Segment Start: Exercise input
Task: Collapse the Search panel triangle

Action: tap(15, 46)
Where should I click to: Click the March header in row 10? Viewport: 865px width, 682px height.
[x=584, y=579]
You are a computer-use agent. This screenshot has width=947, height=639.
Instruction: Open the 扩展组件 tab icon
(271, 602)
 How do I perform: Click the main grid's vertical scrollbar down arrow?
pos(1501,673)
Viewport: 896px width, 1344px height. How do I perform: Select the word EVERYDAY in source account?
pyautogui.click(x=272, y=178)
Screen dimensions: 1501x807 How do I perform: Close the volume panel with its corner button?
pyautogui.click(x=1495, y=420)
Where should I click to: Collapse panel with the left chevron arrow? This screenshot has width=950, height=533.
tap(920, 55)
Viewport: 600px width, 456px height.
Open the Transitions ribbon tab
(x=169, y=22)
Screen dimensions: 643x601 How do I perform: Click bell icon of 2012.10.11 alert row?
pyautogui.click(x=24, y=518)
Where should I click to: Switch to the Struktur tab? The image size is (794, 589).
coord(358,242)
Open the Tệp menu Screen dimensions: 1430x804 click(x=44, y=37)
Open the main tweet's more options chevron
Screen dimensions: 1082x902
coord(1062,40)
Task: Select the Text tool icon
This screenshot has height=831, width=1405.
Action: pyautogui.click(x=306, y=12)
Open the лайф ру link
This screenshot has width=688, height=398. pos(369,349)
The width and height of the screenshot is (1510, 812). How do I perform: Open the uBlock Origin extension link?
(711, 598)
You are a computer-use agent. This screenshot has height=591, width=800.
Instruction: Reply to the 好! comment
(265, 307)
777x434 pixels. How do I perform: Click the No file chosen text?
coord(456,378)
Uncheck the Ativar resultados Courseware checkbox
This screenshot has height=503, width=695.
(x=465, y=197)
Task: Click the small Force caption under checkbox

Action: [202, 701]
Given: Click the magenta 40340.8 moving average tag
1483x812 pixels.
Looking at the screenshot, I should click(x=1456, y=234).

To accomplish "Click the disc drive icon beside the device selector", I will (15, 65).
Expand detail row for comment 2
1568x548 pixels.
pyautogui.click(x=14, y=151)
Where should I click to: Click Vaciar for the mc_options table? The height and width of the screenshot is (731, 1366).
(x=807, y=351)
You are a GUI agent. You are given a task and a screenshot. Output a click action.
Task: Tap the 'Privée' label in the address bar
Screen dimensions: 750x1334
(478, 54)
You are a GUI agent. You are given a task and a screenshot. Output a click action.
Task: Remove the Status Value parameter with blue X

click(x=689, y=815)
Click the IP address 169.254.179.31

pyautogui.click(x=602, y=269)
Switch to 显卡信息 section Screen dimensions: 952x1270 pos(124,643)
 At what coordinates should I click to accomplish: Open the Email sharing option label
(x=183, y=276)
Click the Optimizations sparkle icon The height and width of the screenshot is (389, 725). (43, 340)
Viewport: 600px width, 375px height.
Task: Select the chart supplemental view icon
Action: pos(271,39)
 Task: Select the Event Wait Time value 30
Segment End: Exercise input
Could you print, word for word, the line containing "1568x548 pixels." and every line after it through the end of the records, and nothing else?

Reply to the task:
1568x548 pixels.
pyautogui.click(x=14, y=151)
Where should I click to: Click Vaciar for the mc_options table? The height and width of the screenshot is (731, 1366).
(x=807, y=351)
You are a GUI agent. You are given a task and a screenshot. Output a click action.
Task: Tap the 'Privée' label in the address bar
Screen dimensions: 750x1334
(478, 54)
You are a GUI agent. You are given a task and a screenshot. Output a click action.
Task: Remove the Status Value parameter with blue X

click(x=689, y=815)
Click the IP address 169.254.179.31

pyautogui.click(x=602, y=269)
Switch to 显卡信息 section Screen dimensions: 952x1270 pos(124,643)
 At what coordinates should I click to accomplish: Open the Email sharing option label
(x=183, y=276)
Click the Optimizations sparkle icon The height and width of the screenshot is (389, 725). (43, 340)
Viewport: 600px width, 375px height.
Task: Select the chart supplemental view icon
Action: pos(271,39)
 Task: Select the Event Wait Time value 30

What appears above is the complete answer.